One defining trend of this century’s IT landscape will be the extensive deployment of tiny computing devices. Not only will these devices feature routinely in consumer items, but they will form an integral part of a pervasive — and unseen
— communication infrastructure. It is already recognized that such deployments bring a range of very particular security risks. Yet at the same time the cryptographic solutions, and particularly the cryptographic primitives, we have at hand are unsatisfactory for extremely resource-constrained environments.
In this paper, we propose a new hardware-optimized block cipher that has been carefully designed with area and power constraints uppermost in our mind. Yet, at the same time, we have tried to avoid a compromise in security. In achieving this we have looked back at the pioneering work embodied in the DES and complemented this with features from the AES finalist candidate Serpent which demonstrated excellent performance in hardware.
At this point, it would be reasonable to ask why we might want to design a new block cipher. After all, it has become an “accepted” fact that stream ciphers are, potentially, more compact. Indeed, renewed efforts to understand the design of compact stream ciphers are underway with the eSTREAMproject and several promising proposals offer appealing performance profiles. But we note a couple of reasons why we might want to consider a compact block cipher. First, a block cipher is a versatile primitive and by running a block cipher in counter
mode (say) we get a stream cipher. But second, and perhaps more importantly, the art of block cipher design seems to be a little better understood than that of stream ciphers. For instance, while there is a rich theory underpinning the use of linear feedback shift registers it is not easy to combine these building blocks to give a secure proposal. We suspect that a carefully designed block cipher could be a less risky undertaking than a newly designed stream cipher. Thus, we feel that a block cipher that requires similar hardware resources as a compact stream cipher could be of considerable interest.
It is important to realize that in developing a new block cipher, particularly one with aggressive performance characteristics, we are not just looking for innovative implementation. Rather, the design and implementation of the cipher go hand-in-hand and this has revealed several fundamental limits and inherent contradictions. For instance, a given security level places lower bounds on the block length and key length. Just processing a 64-bit state with an 80-bit key places fundamental lower limits on the amount of space we require. We also observe that hardware implementation — particularly compact hardware implementation — favors repetition. Even minor variations can have an unfortunate effect on the space required for implementation. Yet, at the same time, the cryptanalyst also favors repetition and seeks mathematical structures that propagate easily across many rounds. How much simple, the repetitive structure can we include without compromising its security?

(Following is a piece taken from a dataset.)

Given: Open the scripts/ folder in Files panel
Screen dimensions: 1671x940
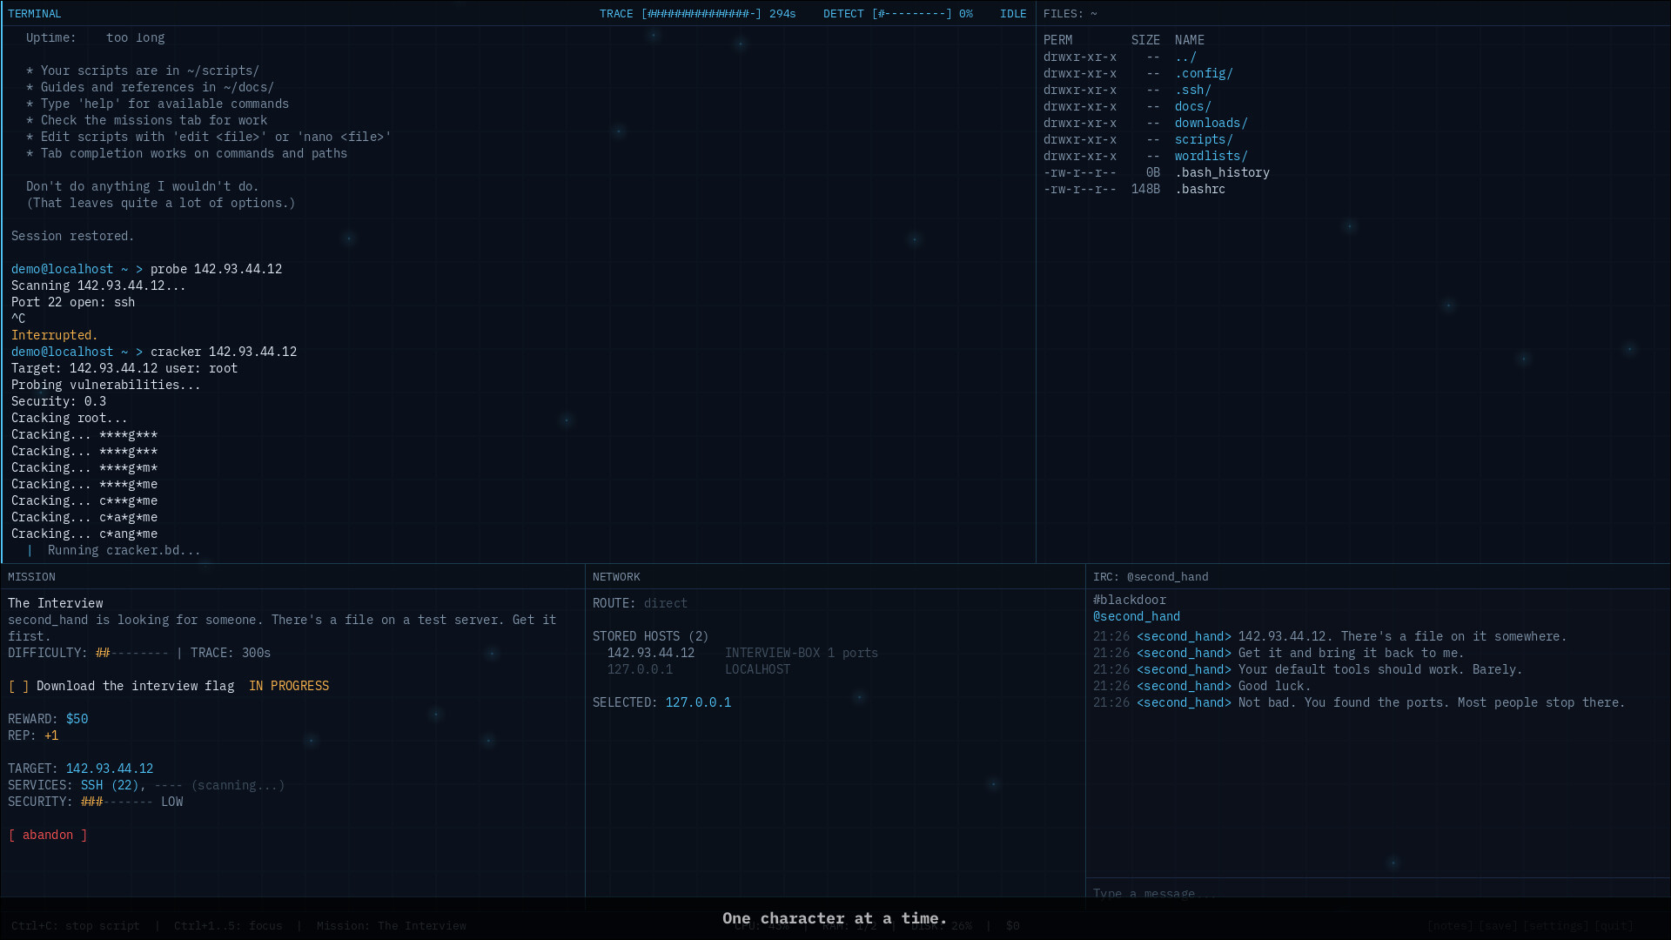Looking at the screenshot, I should 1203,139.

In this paper, we describe the compact block cipher1 present. After a brief
survey of the existing literature, the rest of the paper is organized in a standard way. the present is described in Section 3 with the design decisions described in Section 4. The security analysis follows in Section 5 along with detailed performance analysis in Section 6. We close the paper with our conclusions.

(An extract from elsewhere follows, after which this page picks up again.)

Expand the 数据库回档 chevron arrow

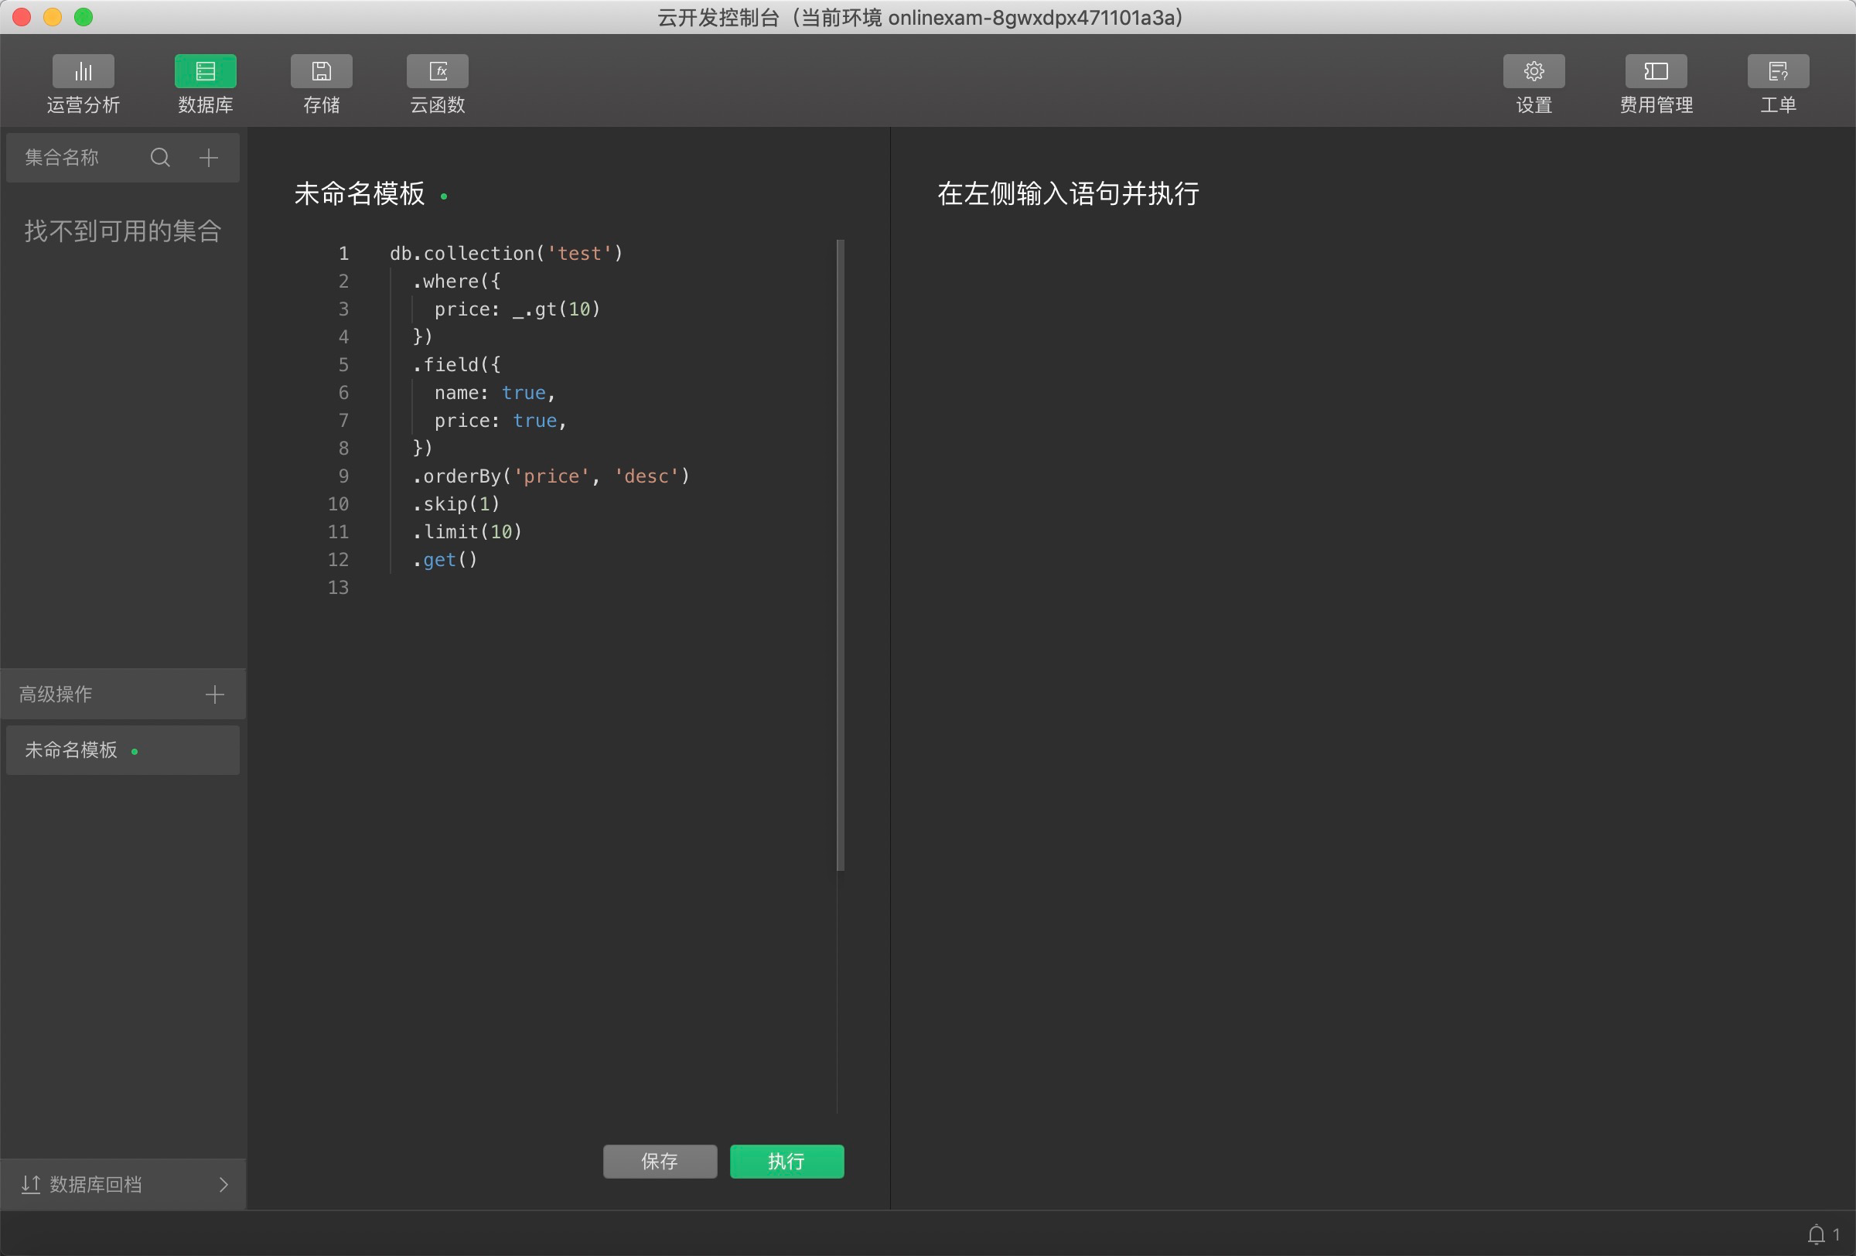click(x=224, y=1185)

While there is a growing body of work on low-cost cryptography, the number of papers dealing with ultra-lightweight ciphers is surprisingly limited. Since our focus is on algorithm design we won’t refer to work on low-cost communication and authentication protocols. Some of the most extensive work on compact implementation is currently taking place within the stream project. As part of that initiative, new stream ciphers suitable for efficient hardware implementation have been proposed. While this work is ongoing, some promising candidates are emerging. While the trade-offs are complex, implementation papers suggest that around 1300-2600 gate equivalents (GE) would be required for the more compact ciphers within the eSTREAM project.
With regards to block ciphers, it is well-known that DES was designed with hardware efficiency in mind. Given the very limited state of semiconductor circuits in the early 1970s, it is not surprising that DES possesses very competitive implementation properties. Work on DES reveals an implementation of around 3000 GE while a serialized implementation can be realized with around 2300 GE. The key length of DES limits its usefulness in many applications and makes proposals such as DESXL (2168 GE) of some considerable interest.
For modern block ciphers, the landmark paper gives a very thorough analysis of a low-cost implementation of the AES. However, the resources required for this cipher are around 3600 GE, which is an indirect consequence of the fact that Rijndael was designed for software efficiency on 8- and 32- bit processors. Implementation requirements for the Tiny Encryption Algorithm tea are not known, but a crude estimate is that tea needs at least 2100 GE and xtea needs2 at least 2000 GE. Four dedicated proposals for low-cost implementation are Crypton, hight, sea, and cgen, though the latter is not primarily intended as a block cipher. Crypton has a precise hardware assessment and requires 2949 GE, hight requires around 3000 GE while sea with parameters comparable to present requires around 2280 GE.